Isolate my thoughts too by Muslimat Tinoula Fatokun

I saw a shadow last night,
dark, weaving the moon into words,
beneath silvery linings of premature petals,
that moaned to stings of impatient bees.

so my ears wiggled to the music of
the breeze drowning my thoughts
watching empty streets dancing to trebles
and the dusty windows that adorned temples.

I wonder:
Are there missuses trapped in houses without their men?
Are there missuses trapped in houses with their men?
Are there men trapped in houses with their missuses?

My neighbour says our snow will someday turn into dust;
the trees will dance to the birds’ songs.
But will my lustrous hair hurriedly lose its shine
before the veils are lifted and barricades, broken?

Bad things are happening. Desert sands have blown
over a thousand dozen footsteps.
Tiny green figs dancing seductively on tired fences
paints a picture of lovers making love in this silence.

Do lovers smile as they kiss their screens over video calls?
Sad. A time traveller claimed the world might end in half a light-year
on a day the sun sets in the east,
and crisis form in our nostrils. When

the air is hard to breath,
I wonder if loners think good thoughts when they are stuck
away from home and if the desert thorns feel any soft.
Does this world still sing in its shackles?

Will the virus teach people to hug tighter or
move past one another with nothing more than a whisper?
Last night, Dusty rolled his eyes over in his head,
dark spots, shivering tail, oblivious of the world’s ending.

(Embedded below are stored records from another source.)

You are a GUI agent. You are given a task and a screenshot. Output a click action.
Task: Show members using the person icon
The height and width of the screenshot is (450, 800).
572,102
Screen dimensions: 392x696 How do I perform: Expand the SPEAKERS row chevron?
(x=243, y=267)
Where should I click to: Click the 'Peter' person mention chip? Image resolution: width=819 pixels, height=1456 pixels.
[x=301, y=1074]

He caught fireflies in our bed
and hardly cares about these thoughts in my head.
Mama says a place remains where bliss is unending only after the rapture.
Over the telephone. “Darling, it’s blurry but true. Believe”

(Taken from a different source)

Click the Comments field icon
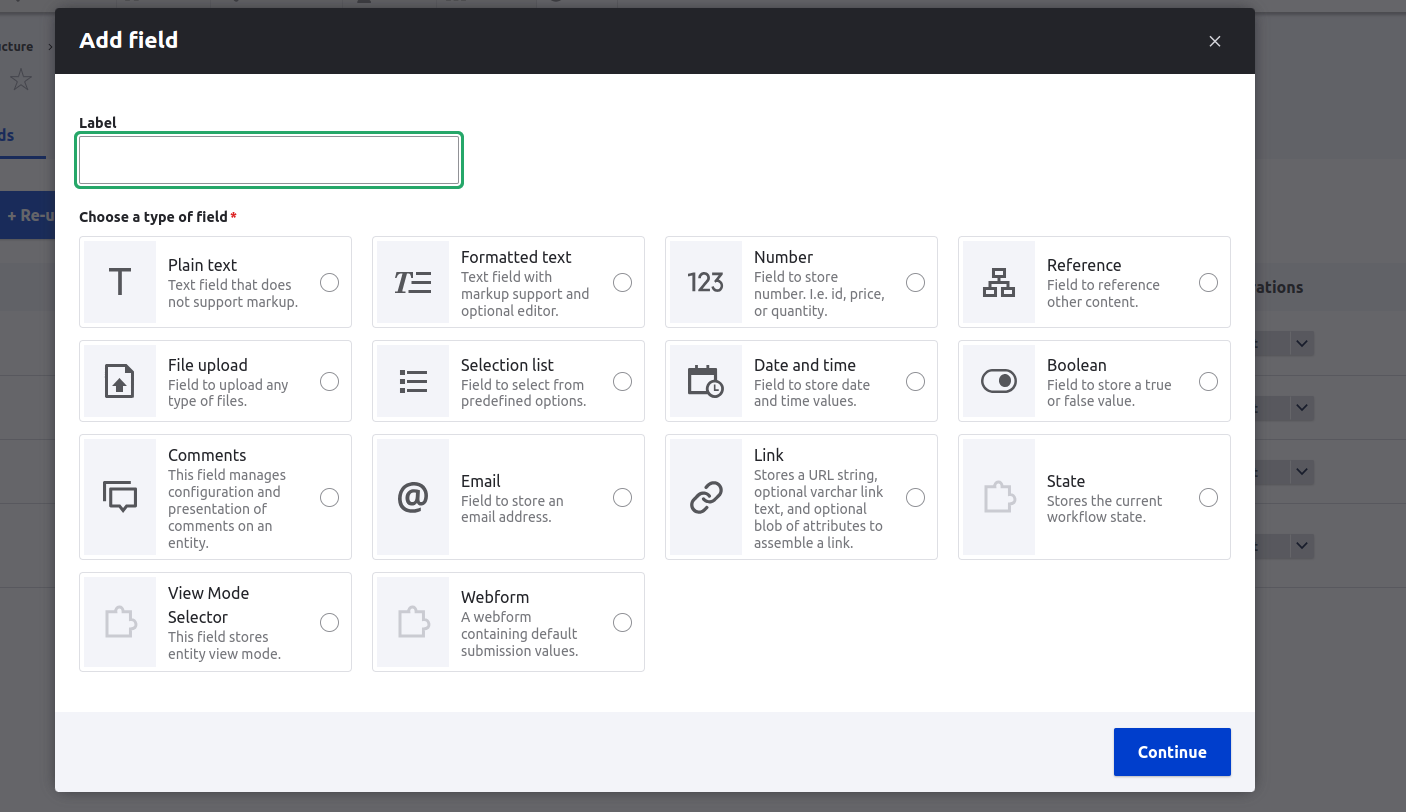 (120, 496)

I want to know when the air is ours to breathe. Unobstructed.
If feisty cats will chase rabbits caught on my fence’s chipping edges.
When will friends go out and fight over pizza slices?
Will the sun set again in the west?

Muslimat is a poet and writer from Nigeria. She lives in a place in the country’s famous brown-roof city, Ibadan. Her poem has been published in print in an anthology on gender based violence by She will speak series.